Uno de los fenómenos invisibilizados en las instituciones de atención a las personas mayores es la violencia hacia los profesionales. Los actos de violencia realizados por parte de las personas mayores usuarias tienen graves consecuencias en la salud de los profesionales1,2. La naturaleza del acto, la vivencia del profesional, el grado de apoyo por parte de todos los agentes implicados, los mecanismos institucionales y las políticas de prevención y de actuación son algunos de los elementos que condicionan la gestión y su afrontamiento3–5.
En estos momentos, después de casi 2 años de pandemia, las instituciones de mayores disponen de más mecanismos de actuación para la gestión del COVID-19. Sin embargo, los profesionales que trabajan en estas instituciones, al igual que el personal sanitario y los trabajadores sociales, manifiestan altos índices de estrés laboral y un porcentaje significativo (53,8%) sufre altos niveles de agotamiento profesional6.
La tensión, las altas exigencias y el cumplimiento de los procedimientos para minimizar los riesgos sanitarios se sumaron al día a día profesional. Por consiguiente, las nuevas demandas más los riesgos propios de trabajar con personas mayores con altos niveles de dependencia funcional incrementaron los riesgos ocupacionales, de manera especial los psicosociales, afectando a la salud de los profesionales3,6.
Antes de la pandemia, la acción violenta por parte de las personas mayores usuarias era un tema poco tratado en las instituciones y, en caso de ser abordado, era porque se identificaba como problema. En la gran mayoría de casos, la conducta agresiva se asociaba a una alteración del comportamiento debida a un trastorno neurocognitivo mayor o como síntoma de una patología mental7.
Sin embargo, la conducta violenta como rasgo de personalidad, característica psicológica, relacional y/o social o como respuesta ante una situación o contexto de malestar no se tendía a tratar. Su silencio tenía consecuencias fisiológicas, cognitivas, emocionales y/o sociales en el profesional que experimentaba dicha experiencia, pero también en el servicio y en la propia institución1,4,8.
Recientes estudios evidencian que el alto nivel de agotamiento de los profesionales de las instituciones, debido a las situaciones de estrés de larga duración a consecuencia de los efectos del COVID-19 y de su gestión, es un factor de alto riesgo de las acciones violentas hacia el profesional por parte de la persona usuaria2,3,6,9.

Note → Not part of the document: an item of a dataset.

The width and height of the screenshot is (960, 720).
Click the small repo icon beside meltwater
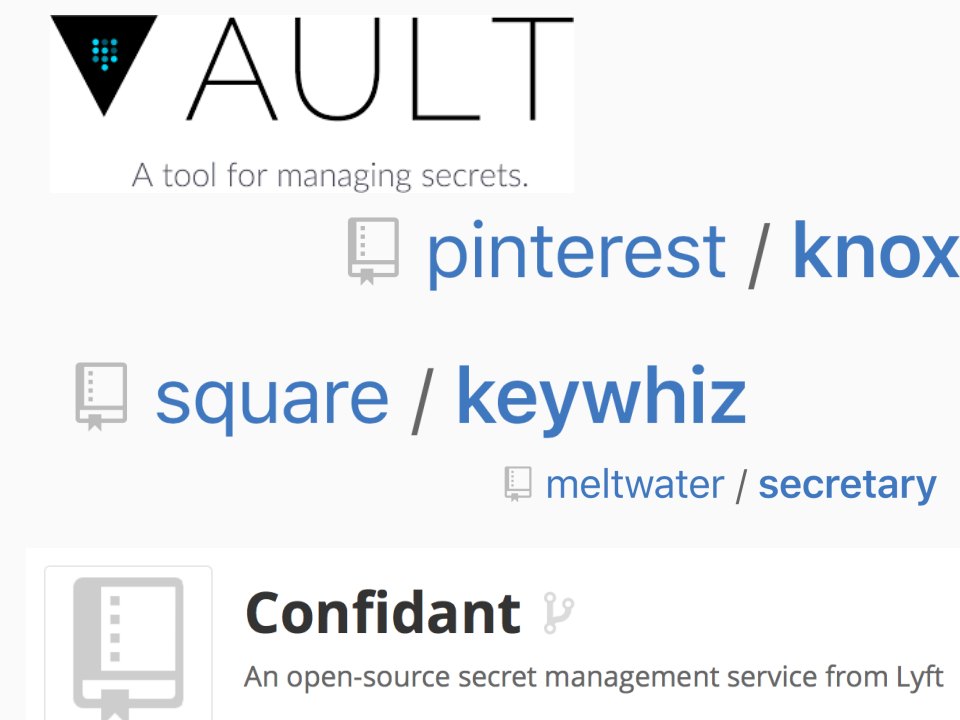(x=518, y=484)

Por consiguiente, si el agotamiento se establece como un factor de alto riesgo de la acción violenta hacia el profesional por parte del usuario, se hace indispensable el establecimiento de medidas preventivas para evitar y abordar la violencia en el marco de la institución.
Hablar de la acción violenta de manera abierta y sincera con el fin de visibilizar la situación es una primera actuación preventiva. Sin embargo, la intervención será más efectiva si se acompaña de una mejora de las condiciones laborales, una mayor capacitación de los profesionales, el establecimiento de espacios de supervisión de casos, la reevaluación de las medidas organizativas y de modelos de intervención, la formación ante conductas violentas, la revisión de los prejuicios hacia las personas mayores, entre otros10.
En definitiva, la futura etapa de endemia del COVID-19, puede ser una gran oportunidad para visibilizar la acción violenta hacia los profesionales por parte de las personas mayores en las instituciones y empezar a hablar de este problema para establecer medidas óptimas tanto para los profesionales como para las personas mayores.